I was recently asked what sort of books I like to read. My answer? What other people recommend.
I read all the time, and I read a huge variety of things from a variety of time periods and authors. But my favorite books are always recommendations from others. Especially since I have a weird obsession with finishing every book I start – even if I’m not enjoying it – reading things that those I know and love can vouch for tends to be a phenomenal way to keep from wasting time on something I don’t like.
It was thanks to this that I stumbled upon a genre I never would have picked up: horror. I don’t like being scared, and I scare easily, so horror is usually at the bottom of my list. But after a few recommendations of this YA work (which, full disclosure, was repped by the agent with whom I worked previously), I decided to delve in.
The story charts the experience of three girls at a boarding school in Maine that has been quarantined following the outbreak of a mysterious illness. I’ll admit, it took me a while to get into the story, in large part because from the very beginning, I had a difficult time telling the characters apart. By the end of the book, it seems impossible that it would have taken me so long to distinguish Hetty and Byatt (our two narrators) from one another and from Reese, but the fact remains, and this distraction kept me from sinking too far in for a number of pages.

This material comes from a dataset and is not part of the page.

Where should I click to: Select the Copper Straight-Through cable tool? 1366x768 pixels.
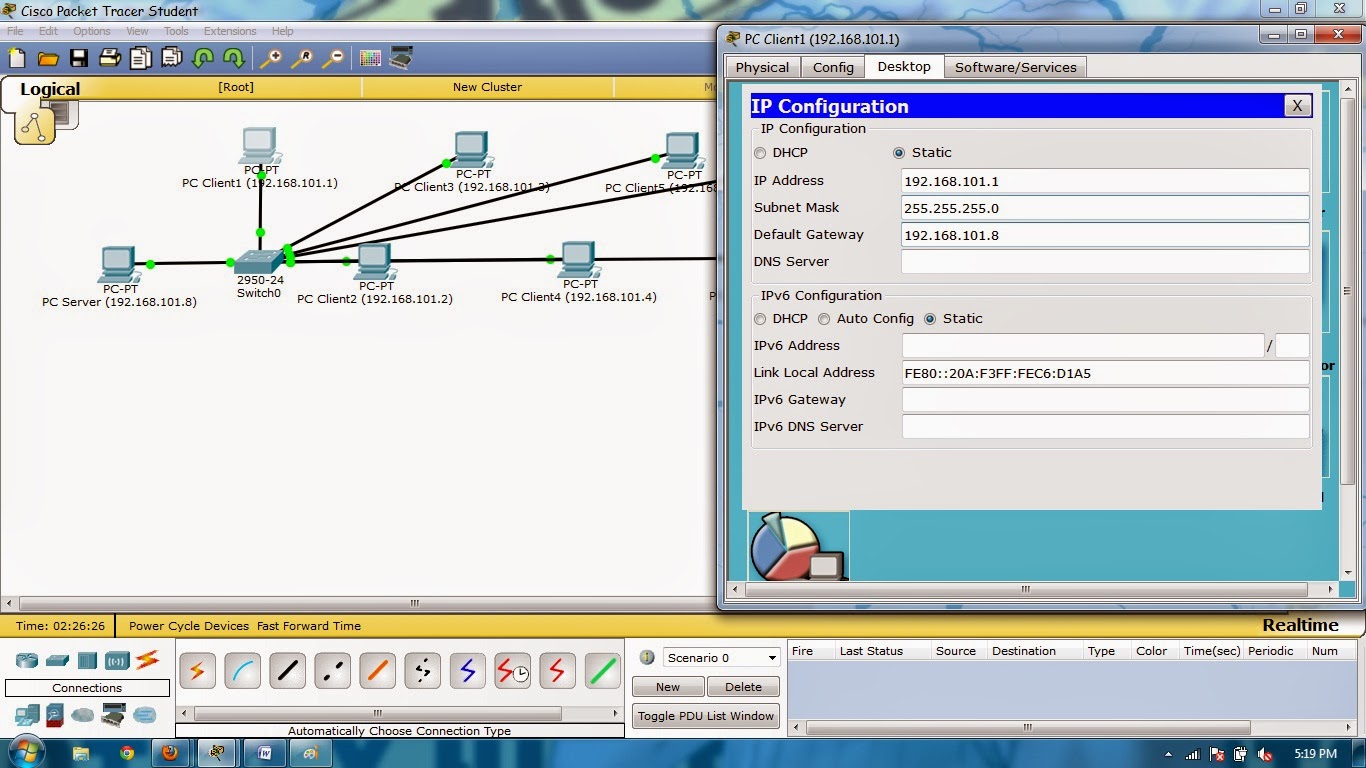pyautogui.click(x=287, y=671)
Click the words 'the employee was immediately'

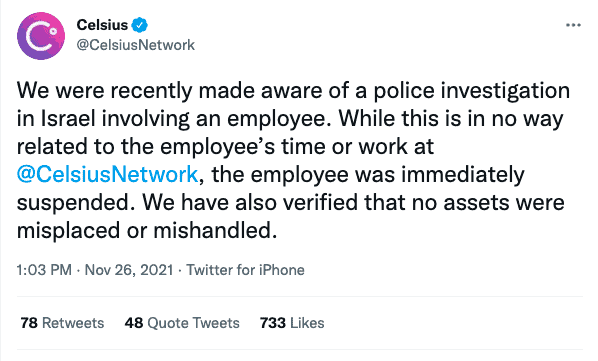click(x=368, y=175)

Even when I couldn’t tell the characters apart, I was captivated by the description in this book – grotesque and visceral and beautiful. It was this that led me through and past the other problems I found with the story: the fact that the relationships always felt so tenuous, the fact that the conclusion to the story felt at once too quick and too unresolved, the fact that I felt, as I was reading, that I was being kept on the outside of a bubble I desperately wanted to break into.
This is a beautiful book, and many people other than I have found the story far more satisfying than I did. For now, I’ll say that I’m glad it exists, and I found it a wholly enjoyable – and surprising – read.